Columnists
Olympic history
I recently came across a wonderful set of sports cards dedicated to a variety of athletes. There are several prize fighters included in the group as well as track and field athletes.
Many of the competitors pictured in the set participated in the Olympic Games for the United States. The set is entitled “Champion Athlete and Prize Fighter,” and it was produced by the Mecca Company in 1910 and 1911. Each card in the set opens a fantastic book of sport history.
Card # 32 in the set is John Flanagan. On the back of his card, he is described as “one of the world’s greatest hammer throwers.” Truly an understatement. He won the gold medal in three consecutive Olympic Games: Paris, 1900, St. Louis, 1904, and London in 1908. He also won a silver medal in the “weight throw” in 1904.
Flanagan was born in Kilbreedy, County Limerick, Ireland on January 9, 1873. He emigrated to the United States in 1896. He was already the world record holder for the hammer throw at that time. He competed for the New York Athletic Club as well as the Irish American Athletic Club. He joined the New York City Police Department in 1903. He was assigned to the Bureau of Licences, which gave him plenty of time off to train.

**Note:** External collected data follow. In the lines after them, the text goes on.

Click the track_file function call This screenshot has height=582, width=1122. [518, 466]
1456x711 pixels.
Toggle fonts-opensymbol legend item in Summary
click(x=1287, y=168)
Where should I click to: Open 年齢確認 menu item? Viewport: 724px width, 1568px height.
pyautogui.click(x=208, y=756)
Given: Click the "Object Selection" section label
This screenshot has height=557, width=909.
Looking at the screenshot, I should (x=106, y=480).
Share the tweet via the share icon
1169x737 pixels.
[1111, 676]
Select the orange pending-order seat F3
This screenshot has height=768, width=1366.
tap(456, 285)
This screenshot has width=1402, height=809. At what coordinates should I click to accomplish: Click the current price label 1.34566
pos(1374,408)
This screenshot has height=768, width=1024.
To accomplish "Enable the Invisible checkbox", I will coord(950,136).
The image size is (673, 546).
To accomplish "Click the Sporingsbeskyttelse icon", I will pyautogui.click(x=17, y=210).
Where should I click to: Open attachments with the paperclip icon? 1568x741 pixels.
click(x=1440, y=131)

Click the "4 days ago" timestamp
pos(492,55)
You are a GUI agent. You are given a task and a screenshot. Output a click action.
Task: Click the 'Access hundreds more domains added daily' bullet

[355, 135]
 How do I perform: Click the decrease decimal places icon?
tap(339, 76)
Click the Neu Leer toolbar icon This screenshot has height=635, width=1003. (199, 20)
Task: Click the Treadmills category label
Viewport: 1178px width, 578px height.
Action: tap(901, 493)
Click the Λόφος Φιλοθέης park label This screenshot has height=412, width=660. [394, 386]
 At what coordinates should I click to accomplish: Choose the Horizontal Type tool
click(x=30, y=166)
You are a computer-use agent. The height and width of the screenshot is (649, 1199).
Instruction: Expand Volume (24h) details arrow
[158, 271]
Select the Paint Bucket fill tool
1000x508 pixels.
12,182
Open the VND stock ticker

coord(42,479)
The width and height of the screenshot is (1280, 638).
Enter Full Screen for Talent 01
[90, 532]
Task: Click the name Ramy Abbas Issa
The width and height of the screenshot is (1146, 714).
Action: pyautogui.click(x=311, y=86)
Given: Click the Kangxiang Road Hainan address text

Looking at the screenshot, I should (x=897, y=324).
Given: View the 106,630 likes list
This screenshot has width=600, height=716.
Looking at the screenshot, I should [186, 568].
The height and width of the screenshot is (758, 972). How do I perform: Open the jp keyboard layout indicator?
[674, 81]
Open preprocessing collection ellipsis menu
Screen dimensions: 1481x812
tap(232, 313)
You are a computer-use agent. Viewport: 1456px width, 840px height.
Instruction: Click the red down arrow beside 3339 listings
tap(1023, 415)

In 1905, he participated in the Police Association Games in Queens, New York. He won four of the weight throwing events, then entered the 100 yard dash, winning it as well! At the London Games in 1908, he broke his own world record in the hammer throw, and also competed in the tug of war, at that time an official Olympic event!
He returned to Ireland for his father’s funeral in 1924, and remained there until his death in 1938.
Dan Ahearn is pictured on Card # 38. Also an Irishman by birth, he emigrated to the United States in 1909. He held the world record for the triple jump from 1909 until 1924. He was also a member of the “Winged Fist Club” representing Irish Americans. His brother Tim won the triple jump gold medal in London in 1908. He also became a policeman, but in Chicago. He died in 1954.
Platt Adams, on Card # 25, won the bronze medal in 1908 in the standing high jump. You read that correctly! You stood there, and jumped! In 1909, he won several events at the National: A. A. U. games; broad jump championship, the standing broad jump, and the running hop, step, and jump.
Martin Sheridan, also another Irish- American, was a phenomenal athlete. In his obituary in the New York Times, he was called “one of the greatest athletes the country has ever known.” He won five gold medals in Olympic competition, three silver and a bronze. Unfortunately, he was a very early casualty in the flu pandemic of 1918, the day before his 37th birthday.
There are 50 cards in the set, each telling its own tale. An entire life captured in the picture on the front of the card, and a few paragraphs on the back. A bit of early Olympic history.